March 26, 2019
by Autumn Dawn Galbreath, MD, MBA
Drunk, rowdy, and foul smelling, he came into a busy clinic last night. He was roomed immediately to get the disruption out of the waiting room, but his volume penetrated the walls and disrupted multiple other clinic rooms. He had no ID, wouldn’t tell us his name and had no chief complaint. We helped him look through his contacts in his phone, and came up empty—a son who didn’t answer the phone and a girlfriend who told us they had split up and he was “on his own.” What were we to do with him? No idea why he was there, no idea how to help him and no one to call for assistance. He sang and flirted with the staff, but when asked about himself, he would only say “I’m here for a broken heart.” A broken heart is not a medical problem. Or is it?
As physicians, we are trained to gather information, diagnose and treat. But how do we implement this training with lonely patients whose hearts are broken? What do we have to offer them? In the absence of a medical problem or diagnosable psychiatric problem, what is our role? Patients with emotional stressors and a lack of social support can be frustrating—we feel we can’t help them, and they often can’t help themselves. Our treatment plan might not be feasible due to their isolation. And most of all, they take so much time, which is already at a premium in every medical practice. If we do spend the time to talk with them, find community resources and offer support, what difference does our effort really make?
While my particular patient didn’t have an obvious medical problem, his lack of emotional well-being actually put him at higher risk of developing one. As one study showed, “Patients with higher baseline levels of emotional well-being have better recovery and survival rates than patients with low levels of emotional well-being….Subgroup analyses indicated that emotional well-being is related to both survival and recovery.” And in another, “positive psychological well-being was associated with reduced mortality in both the healthy population…and the disease population.” And a study of diabetic patients showed that when patients move from emotional distress to diagnosable depression, depressive “symptom severity is associated with poorer diet and medication regimen adherence, functional impairment, and higher health care costs in primary care diabetic patients.” In contrast, an NIH paper says, “…optimism is a mental attitude that heavily influences physical and mental health, as well as coping with everyday social and working life.”
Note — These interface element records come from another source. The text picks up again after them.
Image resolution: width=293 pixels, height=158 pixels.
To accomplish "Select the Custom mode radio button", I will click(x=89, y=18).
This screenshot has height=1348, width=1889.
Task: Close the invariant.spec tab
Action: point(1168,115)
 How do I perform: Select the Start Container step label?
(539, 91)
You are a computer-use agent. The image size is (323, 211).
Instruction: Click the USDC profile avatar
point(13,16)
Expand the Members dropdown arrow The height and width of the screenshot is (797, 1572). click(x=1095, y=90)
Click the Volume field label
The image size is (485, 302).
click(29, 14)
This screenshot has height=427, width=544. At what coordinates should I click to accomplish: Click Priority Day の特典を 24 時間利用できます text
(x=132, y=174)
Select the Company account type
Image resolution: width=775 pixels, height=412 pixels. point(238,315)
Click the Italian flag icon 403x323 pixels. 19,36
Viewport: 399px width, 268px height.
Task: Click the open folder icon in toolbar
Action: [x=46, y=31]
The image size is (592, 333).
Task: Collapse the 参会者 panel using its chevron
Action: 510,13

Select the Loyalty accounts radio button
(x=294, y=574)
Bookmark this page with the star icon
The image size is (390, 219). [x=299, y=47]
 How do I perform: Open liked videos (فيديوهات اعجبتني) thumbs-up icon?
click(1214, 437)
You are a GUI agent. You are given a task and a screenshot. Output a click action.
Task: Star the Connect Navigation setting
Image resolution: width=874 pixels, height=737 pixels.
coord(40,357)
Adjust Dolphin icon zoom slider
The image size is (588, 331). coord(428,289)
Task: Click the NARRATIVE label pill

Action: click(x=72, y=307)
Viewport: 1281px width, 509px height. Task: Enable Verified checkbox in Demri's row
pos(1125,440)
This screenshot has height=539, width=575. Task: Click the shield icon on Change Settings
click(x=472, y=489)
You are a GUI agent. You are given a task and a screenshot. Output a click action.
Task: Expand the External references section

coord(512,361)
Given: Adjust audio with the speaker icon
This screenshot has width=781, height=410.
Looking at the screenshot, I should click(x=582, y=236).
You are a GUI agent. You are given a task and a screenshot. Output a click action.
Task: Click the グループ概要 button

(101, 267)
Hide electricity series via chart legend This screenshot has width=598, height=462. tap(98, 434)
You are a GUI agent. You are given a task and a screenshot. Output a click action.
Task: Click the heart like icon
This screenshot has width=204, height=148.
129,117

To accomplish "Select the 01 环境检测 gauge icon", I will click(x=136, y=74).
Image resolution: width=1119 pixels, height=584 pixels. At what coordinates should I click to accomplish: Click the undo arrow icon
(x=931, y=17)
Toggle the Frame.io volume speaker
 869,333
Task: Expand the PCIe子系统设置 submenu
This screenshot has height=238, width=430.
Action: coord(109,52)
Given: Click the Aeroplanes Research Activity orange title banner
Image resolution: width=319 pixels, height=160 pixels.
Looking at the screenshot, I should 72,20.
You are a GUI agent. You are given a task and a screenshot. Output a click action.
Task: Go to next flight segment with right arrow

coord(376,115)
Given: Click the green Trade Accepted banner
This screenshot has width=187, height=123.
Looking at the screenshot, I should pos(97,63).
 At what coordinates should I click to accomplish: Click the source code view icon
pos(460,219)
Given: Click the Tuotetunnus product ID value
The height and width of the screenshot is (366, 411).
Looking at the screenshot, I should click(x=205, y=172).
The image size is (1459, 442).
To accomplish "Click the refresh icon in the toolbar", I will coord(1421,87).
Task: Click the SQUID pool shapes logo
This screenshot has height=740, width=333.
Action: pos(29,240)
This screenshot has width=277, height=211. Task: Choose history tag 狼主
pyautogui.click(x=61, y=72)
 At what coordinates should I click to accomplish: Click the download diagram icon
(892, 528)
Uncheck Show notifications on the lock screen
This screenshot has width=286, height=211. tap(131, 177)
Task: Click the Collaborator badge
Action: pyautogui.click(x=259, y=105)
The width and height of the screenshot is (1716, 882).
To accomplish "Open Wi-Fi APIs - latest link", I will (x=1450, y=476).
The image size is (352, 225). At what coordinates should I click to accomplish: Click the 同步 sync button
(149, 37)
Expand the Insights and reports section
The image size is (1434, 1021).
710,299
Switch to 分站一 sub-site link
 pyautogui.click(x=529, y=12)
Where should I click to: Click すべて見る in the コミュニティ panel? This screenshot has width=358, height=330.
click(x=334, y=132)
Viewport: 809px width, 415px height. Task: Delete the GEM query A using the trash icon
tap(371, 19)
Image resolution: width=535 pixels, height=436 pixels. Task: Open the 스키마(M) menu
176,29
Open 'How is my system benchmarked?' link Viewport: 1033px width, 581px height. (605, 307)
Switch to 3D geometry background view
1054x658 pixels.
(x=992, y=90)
These studies seem to show that an intervention that improves a patient’s emotional well-being can actually improve his physical health. That idea really gives me pause. How many times when clinic was busy have I dealt efficiently with medical complaints, but never stopped to really hear my patients? To really listen to their fears and frustrations? It might take a little time, but it’s an essentially risk-free intervention that can improve their overall health. There are certainly not very many risk-free interventions I am overlooking on a regular basis, day after day, patient after patient. Why this one? Of course, a lack of time is part of the explanation. But is that really all? Or is it just a convenient way to explain away my failure to get involved with my patients? Am I hiding behind the “busy doctor” façade? How much of my failure to get more personally involved has to do with just not wanting to? Just not caring enough to spend the time listening? How much is due to fear of what they might say? Fear that the conversation might turn spiritual and I would “have” to share the gospel? Fear of the emotional burden I will inevitably bear after hearing about theirs? And how much of it has to do with my own emotional distress? Am I emotionally healthy enough myself to be able to help others down that road? I’ve written on several occasions about the emotional distress we doctors experience as a profession. We are fatigued, overwhelmed and burning out. With that starting point, how can we expect to assist anyone else with improving their emotional health?
There are certainly reasons not to get involved. But then there is Galatians 6:2, “Carry each other’s burdens, and in this way you will fulfill the law of Christ” (NIV 1984). And Romans 12:5, “so in Christ we who are many form one body, and each member belongs to all the others” (NIV 1984). And Philippians 2:3b-4, “…in humility consider others better than yourselves. Each of you should look not only to your own interests, but also to the interests of others” (NIV 1984). And Ephesians 4:2, “Be completely humble and gentle; be patient, bearing with one another in love” (NIV 1984).
Over and over, God calls us out of the darkness of isolation and into the soul-baring light of community. Over and over, we are challenged to get involved; to be humble and vulnerable in showing our own distress, so others might help carry our burden; and to be gentle and patient in carrying burdens for others.
My patient completely lacked community. No contacts in his phone, no Facebook friends, no one to call to pick him up when he wandered into a clinic too drunk to drive home. I don’t know his entire story, but I know his isolation could be killing him. Successful recovery from acute illness and management of chronic illnesses are both impacted by emotional well-being, which is found—at least in part—in community. Even as I tried to help him that night, I was challenged to look at my own isolation. Where in my own life am I alone? What things am I choosing not to share? Where am I determined to go it alone? And what effect is that having on my own emotional and physical well-being? As healthcare professionals, we tend to be isolated. What are you doing in your own life to overcome this? Where are you connecting in a meaningful way with others? And how are you helping your patients do the same?